Text under study:
-------------------------

Even after a divorce or separation, New York State requires both parents to financially provide for their children. Ultimately, the goal of child support is to ensure that children receive the same care and lifestyle that they would if their parents stayed together.
Because child support is based on a number of different factors, it can quickly become a source of tension for many parents. Whether you share custody of your children or are the custodial parent, you likely have a few questions about what to expect moving forward.
Understanding Child Support in NY
Though every family and case is unique, we’re here to answer some of the most common questions we receive regarding child support.
How is child support calculated?
When it comes to determining what you’ll pay or receive, New York State looks at how much money you make, how many children you have, and what your custody agreement is.
Traditionally in New York, custodial parents can expect to receive:
- 17% of their ex’s income if they have one child.
- 25% of their ex’s income if they have two children.

-------------------------

Given information:
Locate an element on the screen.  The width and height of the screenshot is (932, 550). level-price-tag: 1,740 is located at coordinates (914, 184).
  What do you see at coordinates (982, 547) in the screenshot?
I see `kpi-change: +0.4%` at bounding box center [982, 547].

-------------------------

Goal of the exercise: According to the child support text, what share of an ex's income can a custodial parent in New York traditionally expect to receive with two children? The lines above are not needed here.

Solution for this exercise: 25% of the ex's income.